## TEXT SHOWN
This is an automated email from the ASF dual-hosted git repository.

mridulm80 pushed a commit to branch master
in repository https://gitbox.apache.org/repos/asf/spark.git


The following commit(s) were added to refs/heads/master by this push:
     new b01dce2b2a5 [SPARK-45378][CORE] Add convertToNettyForSsl to 
ManagedBuffer
b01dce2b2a5 is described below

commit b01dce2b2a57b933283d6fd350aa917d3cd76d83
Author: Hasnain Lakhani <hasnain.lakh...@databricks.com>
AuthorDate: Mon Oct 2 22:56:03 2023 -0500

    [SPARK-45378][CORE] Add convertToNettyForSsl to ManagedBuffer
    
    ### What changes were proposed in this pull request?
    
    As the title suggests. In addition to that API, add a config to the 
`TransportConf` to configure the default block size if desired.
    
    ### Why are the changes needed?
    
    Netty's SSL support does not support zero-copy transfers. In order to 
support SSL using Netty we need to add another API to the `ManagedBuffer` which 
lets buffers return a different data type.
    
    ### Does this PR introduce _any_ user-facing change?
    
    No
    
    ### How was this patch tested?
    
    CI. This will have tests added later - it's tested as part of 
https://github.com/apache/spark/pull/42685 from which this is split out.
    
    ### Was this patch authored or co-authored using generative AI tooling?
    
    No
    
    Closes #43166 from hasnain-db/spark-tls-buffers.
    
    Authored-by: Hasnain Lakhani <hasnain.lakh...@databricks.com>
    Signed-off-by: Mridul Muralidharan <mridul<at>gmail.com>
---
 .../network/buffer/FileSegmentManagedBuffer.java     |  7 +++++++
 .../apache/spark/network/buffer/ManagedBuffer.java   | 14 ++++++++++++++
 .../spark/network/buffer/NettyManagedBuffer.java     |  5 +++++
 .../spark/network/buffer/NioManagedBuffer.java       |  5 +++++
 .../org/apache/spark/network/util/TransportConf.java |  8 ++++++++
 .../org/apache/spark/network/TestManagedBuffer.java  |  5 +++++
 .../org/apache/spark/storage/BlockManager.scala      |  9 +++++++++
 .../spark/storage/BlockManagerManagedBuffer.scala    |  2 ++
 .../scala/org/apache/spark/storage/DiskStore.scala   | 13 +++++++++++++
 .../org/apache/spark/util/io/ChunkedByteBuffer.scala | 20 ++++++++++++++++++++
 .../spark/network/BlockTransferServiceSuite.scala    |  2 ++
 .../spark/shuffle/BlockStoreShuffleReaderSuite.scala |  1 +
 12 files changed, 91 insertions(+)

## SOURCE MATERIAL
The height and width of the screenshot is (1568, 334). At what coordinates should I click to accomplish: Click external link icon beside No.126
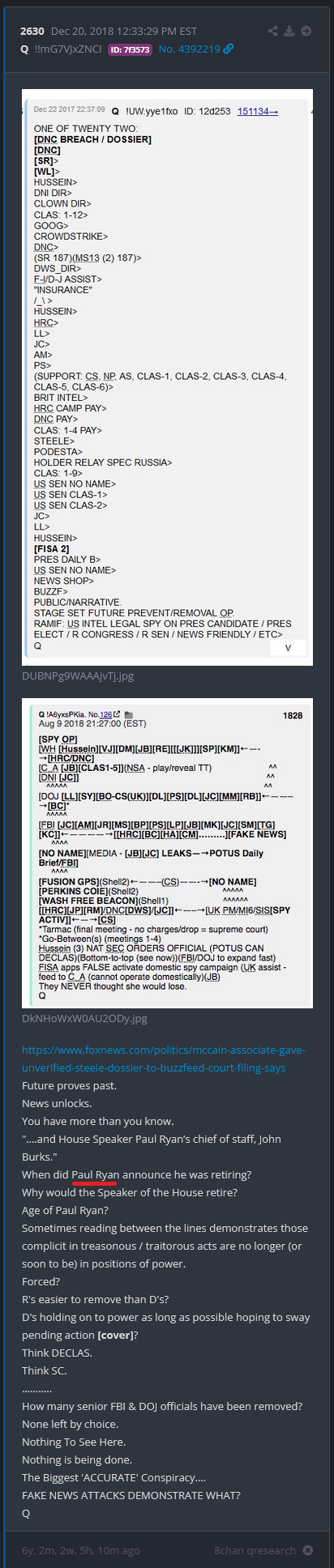coord(118,714)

## WHAT IS ASKED
Render this sentence from the commit email in Spanish: "Netty's SSL support does not support zero-copy transfers." The lines have no connection to the commit email.

## CORRECT RESPONSE
La compatibilidad de Netty con SSL no admite transferencias de copia cero.